The recently envisioned goal-oriented communications paradigm calls for the application of inference on wirelessly transferred data via Machine Learning (ML) tools. An emerging research direction deals with the realization of inference ML models directly in the physical layer of Multiple-Input Multiple-Output (MIMO) systems, which, however, entails certain significant challenges. In this paper, leveraging the technology of programmable MetaSurfaces (MSs), we present an eXtremely Large (XL) MIMO system that acts as an Extreme Learning Machine (ELM) performing binary classification tasks completely Over-The-Air (OTA), which can be trained in closed form. The proposed system comprises a receiver architecture consisting of densely parallel placed diffractive layers of XL MSs followed by a single reception radio-frequency chain. The front layer facing the MIMO channel consists of identical unit cells of a fixed NonLinear (NL) response, while the remaining layers of elements of tunable linear responses are utilized to approximate OTA the trained ELM weights. Our numerical investigations showcase that, in the XL regime of MS elements, the proposed XL-MIMO-ELM system achieves performance comparable to that of digital and idealized ML models across diverse datasets and wireless scenarios, thereby demonstrating the feasibility of embedding OTA learning capabilities into future communication systems.

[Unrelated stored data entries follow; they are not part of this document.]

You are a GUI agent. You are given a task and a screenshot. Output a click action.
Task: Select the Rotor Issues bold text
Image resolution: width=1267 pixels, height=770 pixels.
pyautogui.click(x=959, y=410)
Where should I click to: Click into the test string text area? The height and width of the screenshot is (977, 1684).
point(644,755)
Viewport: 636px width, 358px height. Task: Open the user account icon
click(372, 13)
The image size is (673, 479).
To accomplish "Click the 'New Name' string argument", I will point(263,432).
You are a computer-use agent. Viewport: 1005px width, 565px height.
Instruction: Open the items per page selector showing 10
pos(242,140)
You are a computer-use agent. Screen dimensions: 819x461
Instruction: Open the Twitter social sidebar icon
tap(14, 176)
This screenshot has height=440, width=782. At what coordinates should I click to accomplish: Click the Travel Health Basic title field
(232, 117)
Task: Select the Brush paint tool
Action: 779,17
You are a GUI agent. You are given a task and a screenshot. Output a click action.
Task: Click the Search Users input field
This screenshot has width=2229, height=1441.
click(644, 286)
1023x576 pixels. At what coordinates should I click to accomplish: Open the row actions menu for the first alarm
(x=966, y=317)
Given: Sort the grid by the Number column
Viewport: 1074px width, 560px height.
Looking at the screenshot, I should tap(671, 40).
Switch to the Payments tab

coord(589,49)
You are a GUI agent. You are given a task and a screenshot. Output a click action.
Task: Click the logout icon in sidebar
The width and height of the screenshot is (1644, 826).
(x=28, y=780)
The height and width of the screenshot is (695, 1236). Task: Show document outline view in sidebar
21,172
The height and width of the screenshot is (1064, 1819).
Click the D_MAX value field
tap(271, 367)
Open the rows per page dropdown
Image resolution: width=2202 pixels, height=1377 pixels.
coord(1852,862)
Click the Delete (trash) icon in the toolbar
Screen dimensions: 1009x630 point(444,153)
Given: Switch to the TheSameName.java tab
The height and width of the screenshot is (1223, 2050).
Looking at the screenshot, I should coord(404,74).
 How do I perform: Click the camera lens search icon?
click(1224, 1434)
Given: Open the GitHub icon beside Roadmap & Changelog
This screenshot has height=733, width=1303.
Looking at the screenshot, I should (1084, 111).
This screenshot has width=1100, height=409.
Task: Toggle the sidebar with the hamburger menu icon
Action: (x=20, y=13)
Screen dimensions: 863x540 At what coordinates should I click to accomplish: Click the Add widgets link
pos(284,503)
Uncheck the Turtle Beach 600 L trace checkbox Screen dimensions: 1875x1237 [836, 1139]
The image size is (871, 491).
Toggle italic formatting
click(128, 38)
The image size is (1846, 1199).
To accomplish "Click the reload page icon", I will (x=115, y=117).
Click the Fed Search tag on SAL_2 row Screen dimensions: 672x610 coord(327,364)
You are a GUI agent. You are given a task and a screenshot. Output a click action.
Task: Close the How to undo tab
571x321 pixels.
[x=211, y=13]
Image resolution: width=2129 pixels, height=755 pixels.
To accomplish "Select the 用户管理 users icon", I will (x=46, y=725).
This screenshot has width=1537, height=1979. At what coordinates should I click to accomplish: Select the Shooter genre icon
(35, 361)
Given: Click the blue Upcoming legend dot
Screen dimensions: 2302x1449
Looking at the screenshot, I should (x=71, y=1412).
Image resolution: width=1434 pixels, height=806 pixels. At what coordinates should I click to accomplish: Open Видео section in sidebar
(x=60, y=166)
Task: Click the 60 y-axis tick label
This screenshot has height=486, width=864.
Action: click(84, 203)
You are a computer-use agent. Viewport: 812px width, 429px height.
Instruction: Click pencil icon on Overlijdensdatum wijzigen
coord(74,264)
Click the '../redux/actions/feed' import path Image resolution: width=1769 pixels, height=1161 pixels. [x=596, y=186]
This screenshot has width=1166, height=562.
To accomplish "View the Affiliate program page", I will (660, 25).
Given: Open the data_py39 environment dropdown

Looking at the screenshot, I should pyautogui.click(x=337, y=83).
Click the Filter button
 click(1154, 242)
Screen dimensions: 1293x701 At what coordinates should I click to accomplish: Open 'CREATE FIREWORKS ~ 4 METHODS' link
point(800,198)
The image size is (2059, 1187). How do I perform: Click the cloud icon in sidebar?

翻译：最近提出的面向目标的通信范式要求通过机器学习工具对无线传输的数据进行推理。一个新兴研究方向涉及在多输入多输出系统的物理层直接实现推理机器学习模型，但这面临若干重大挑战。本文利用可编程超表面技术，提出了一种超大规模多输入多输出系统，该系统作为完全通过空中执行二元分类任务的极限学习机，并可通过闭式解进行训练。所提系统包含由密集并行放置的超大规模超表面衍射层及单接收射频链构成的接收机架构。面向多输入多输出信道的首层由具有固定非线性响应的相同单元构成，而其余各层则采用可调线性响应元件来近似实现训练后的极限学习机权重。数值研究表明，在超表面单元的超大规模体系下，所提出的超大规模多输入多输出-极限学习机系统在不同数据集和无线场景中均能达到与数字化理想机器学习模型相当的性能，从而证明了在未来通信系统中嵌入空中学习能力的可行性。